10. Potting soil or dirt
11. Prescription drugs or medicines do not necessarily break down and can leak into nearby soil or waterways.
ADT’s water detectors can alert you to water leaks.
Help keep your home safe from water damage with ADT’s flood sensors. If the sensors detect a leak, you’ll receive a live alert to your smart devices. Place the sensors anywhere flooding occurs, from your basement to underneath your kitchen sink.
Keep an eye on your home with ADT's Flood Detectors–from virtually anywhere.
Frequently Asked Questions About Septic Tanks
Can I shower if my septic tank is overfull?
If your septic tank is too full, you should avoid showering or running water. Water from your shower goes into the septic tank, so an overfull septic tank could lead to sewage backups.
What is the most common cause of septic tank failure?
Septic tanks can fail if you don’t properly maintain them, including pumping every 3 to 5 years. Other common failures are due to blockages in the pipes or excess water leaking into the septic system.
Can you flush the toilet when the septic is being pumped?
You should check with the plumbing professionals before using the toilet during a septic tank pump.
How often should I get my septic tank serviced?
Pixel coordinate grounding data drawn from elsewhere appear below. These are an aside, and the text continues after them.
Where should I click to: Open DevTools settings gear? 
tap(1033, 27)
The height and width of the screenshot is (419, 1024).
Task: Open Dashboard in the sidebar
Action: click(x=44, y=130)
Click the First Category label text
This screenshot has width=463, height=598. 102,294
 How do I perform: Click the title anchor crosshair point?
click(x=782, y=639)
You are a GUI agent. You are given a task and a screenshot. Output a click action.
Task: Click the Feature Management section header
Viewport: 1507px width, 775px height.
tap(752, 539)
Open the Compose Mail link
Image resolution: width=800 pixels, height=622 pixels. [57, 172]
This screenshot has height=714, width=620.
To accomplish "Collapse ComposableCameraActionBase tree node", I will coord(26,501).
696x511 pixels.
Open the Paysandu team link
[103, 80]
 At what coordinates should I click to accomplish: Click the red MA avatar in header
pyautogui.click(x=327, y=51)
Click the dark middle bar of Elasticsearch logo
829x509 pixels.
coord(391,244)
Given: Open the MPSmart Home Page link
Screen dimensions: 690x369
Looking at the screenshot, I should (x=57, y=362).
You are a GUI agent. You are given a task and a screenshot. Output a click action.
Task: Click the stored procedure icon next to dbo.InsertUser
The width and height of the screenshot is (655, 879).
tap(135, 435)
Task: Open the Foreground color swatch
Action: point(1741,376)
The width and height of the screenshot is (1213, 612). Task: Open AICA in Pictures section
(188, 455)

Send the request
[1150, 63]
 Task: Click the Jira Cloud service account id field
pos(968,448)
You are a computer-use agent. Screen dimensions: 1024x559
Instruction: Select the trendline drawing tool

How often you need to pump your septic tank will depend on the size of the tank, how many people live in the home, how often people shower or flush the toilet and how much solid matter accumulates in the tank. A household with one or two people that work outside of the home may not need to flush theirs for five years, while a four-person household may need to flush their septic system every three years.